When the New 52 was first announced (can I stop calling it ‘new’ yet?), the fans were NOT thrilled. “52 new jumping off points!” was something I heard at my local comic shop quite a lot. But a little over a year in things seem to have become, if not accepted, at least tolerated.
Reboots both major and minor are not new to the comics industry. Before I continue I should clarify something about Marvel NOW, it is not a reboot. It is a major shifting of creative teams and a shuffling of some of the core characters but ultimately it is no more than re-branding. The stories and characters are coming out of the previous story lines. There is nothing here that could be called a reboot.
There have been many situations where a company’s continuity needed to be revised. Marvel has had to abandon bits of its history due to licensing reasons. For example, ROM and The Micronauts no longer exist in Marvel despite being series that sold well and spawned a fair number of popular characters. Beyond that, Marvel has generally avoided huge reboots deciding instead to cram the schedule with ‘events’ to make smaller changes more often.

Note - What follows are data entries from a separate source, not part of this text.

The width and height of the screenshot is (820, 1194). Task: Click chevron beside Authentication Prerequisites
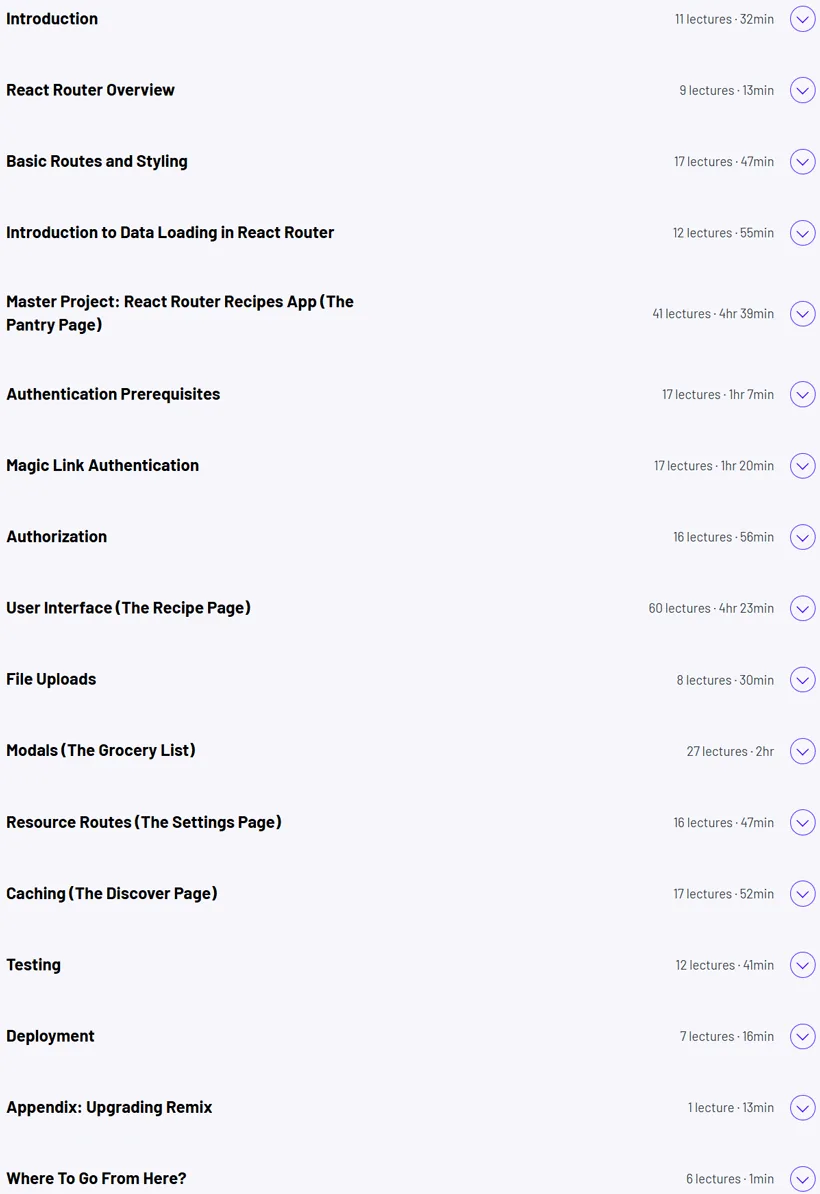click(802, 394)
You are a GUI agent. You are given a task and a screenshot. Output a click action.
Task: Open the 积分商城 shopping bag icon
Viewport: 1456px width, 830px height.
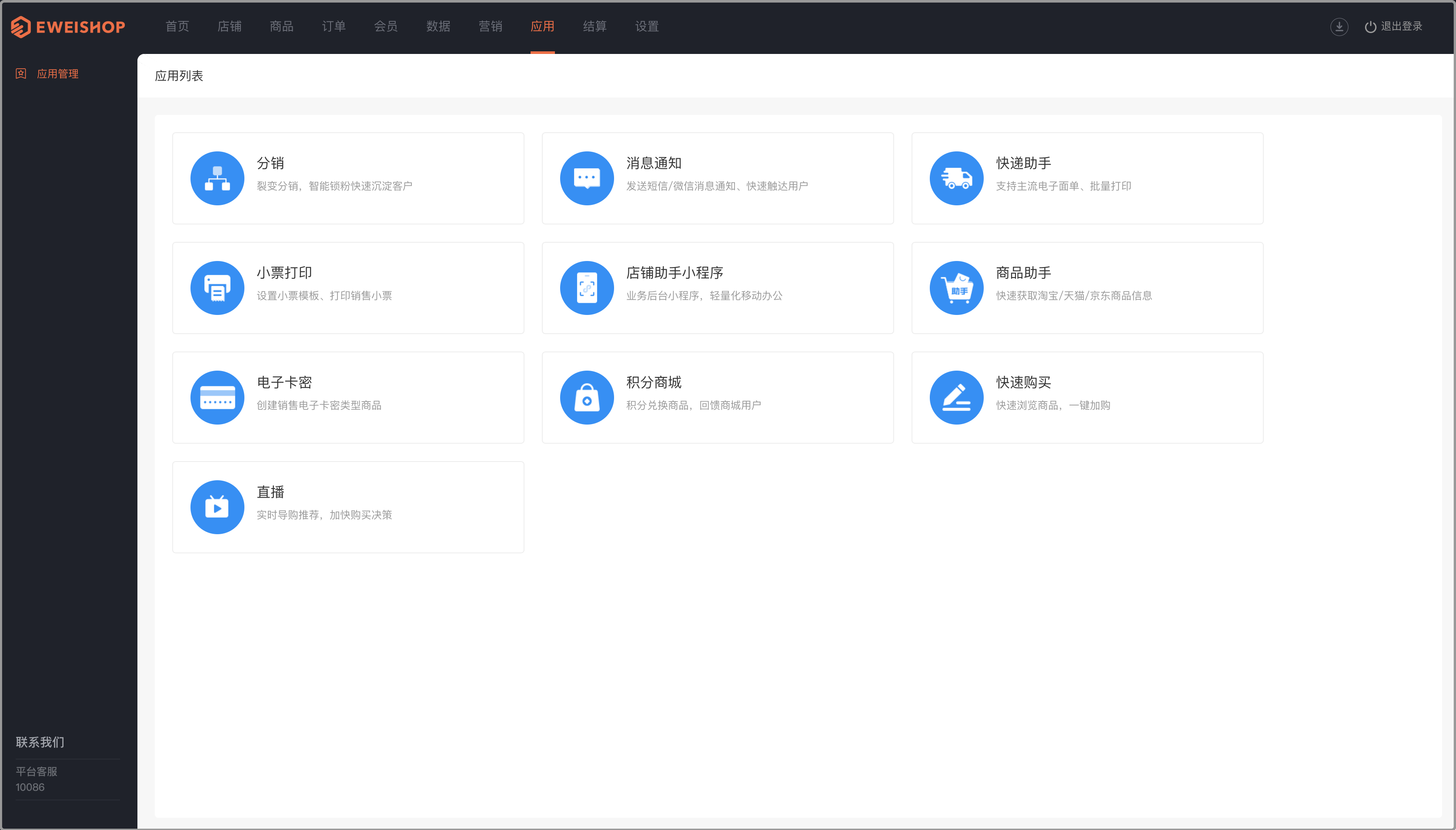tap(587, 397)
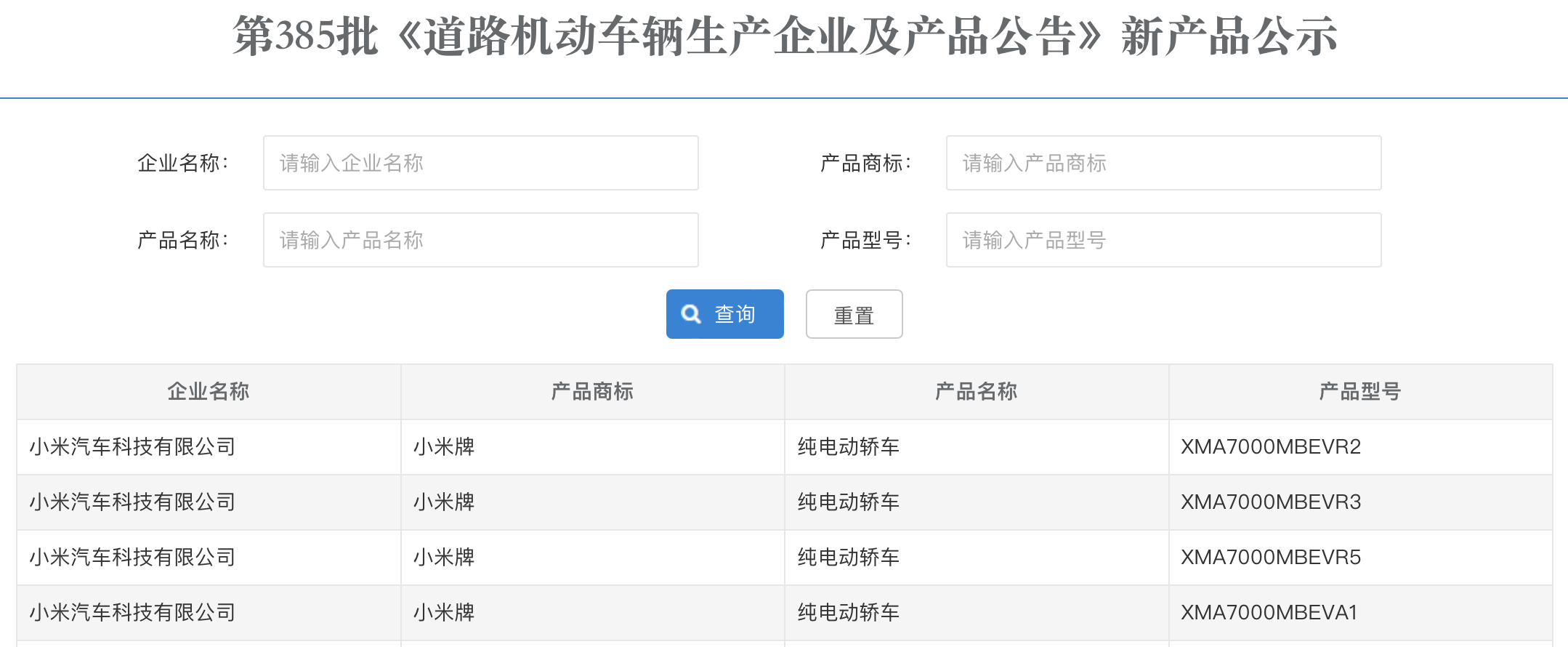This screenshot has height=647, width=1568.
Task: Select the 产品商标 column header
Action: pyautogui.click(x=592, y=392)
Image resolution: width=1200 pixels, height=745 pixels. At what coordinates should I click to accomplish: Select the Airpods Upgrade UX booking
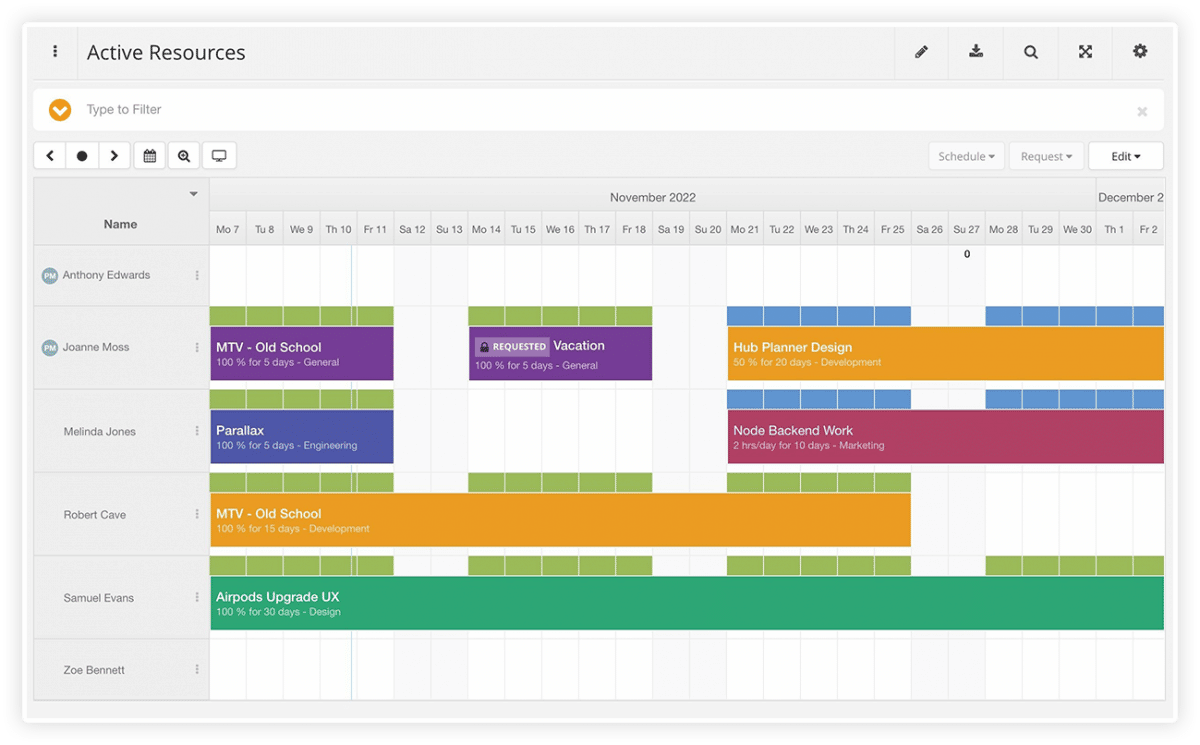tap(686, 603)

While Marvel’s changes have usually been subtle, DC has done major overhauls of its’ universe. Many DC characters have been written out or just forgotten about over the years. Remember Catwoman’s daughter? No? Good. Never happened. Really. Even before the New 52 reboot, DC made several attempts to correct continuity problems. Odd things like the baby that came out of One Year Later is just one example.
Every major and minor DC event crossover was an attempt to revise some part of continuity DC no longer wished to acknowledge.
For more history lessons (fun ones!), go to the next page.
THE crossover event was the original Crisis on Infinite Earths. This was a colossal series for its time and was just as polarizing then as the New 52 is now. The 12 issue crossover event gutted the DC universe, excising everything that DC editorial did not want to deal with. The Justice Society, Supergirl, the Barry Allen Flash, Wonder Woman of Earth 1 and most of the major Earth 2 characters fell before the mighty continuity ax. Many fans hated it at first but were quickly won over by the better stories that were told as a result. The biggest winner was the Superman family of books. With the revised continuity paving the way for major retcons of all the titles, things worked well and sales soared.
But as with every major continuity cleanup, a cleanup to clean up the mess made by the first cleanup was needed. And so following after lots of other small crossovers, along came Zero Hour.
And Zero-Hour begat Final Night which was followed shortly by Identity Crisis…
Which begat Infinite Crisis…
Which begat 52 (I can’t take it! First they kill Sue, then Ralph! I need something happy!)…
Which begat One Year Later, which begat Final Crisis, which begat Blackest Night, then someone flipped a light switch to Brightest Day, and then Flashpoint which led into the New 52 (all these begats are like the Bible!).
So everything new is old and everything old is new again. Some of these crossovers and ‘events’ were good, some not so much. They have all succeeded in doing what they were intended to do, which is drive sales. Some of them led to great new stories, others to quickly cancelled series. Bottom line is, give the folks a break! In most of these cases, the industry is just giving fans what they’ve asked for. Sometimes not in quite the way the fans want, but at least the industry is trying.
What do you think? Leave a comment.
I was expecting an analysis of Marvel NOW! Half of this was an analysis of the DC Universe reboot/crossovers. Toward the end everything somewhat tied together, but I think a more thorough analysis would have been needed in order to make the article top-tier, with a particular focus on Marvel and Marvel NOW!
By the way…first.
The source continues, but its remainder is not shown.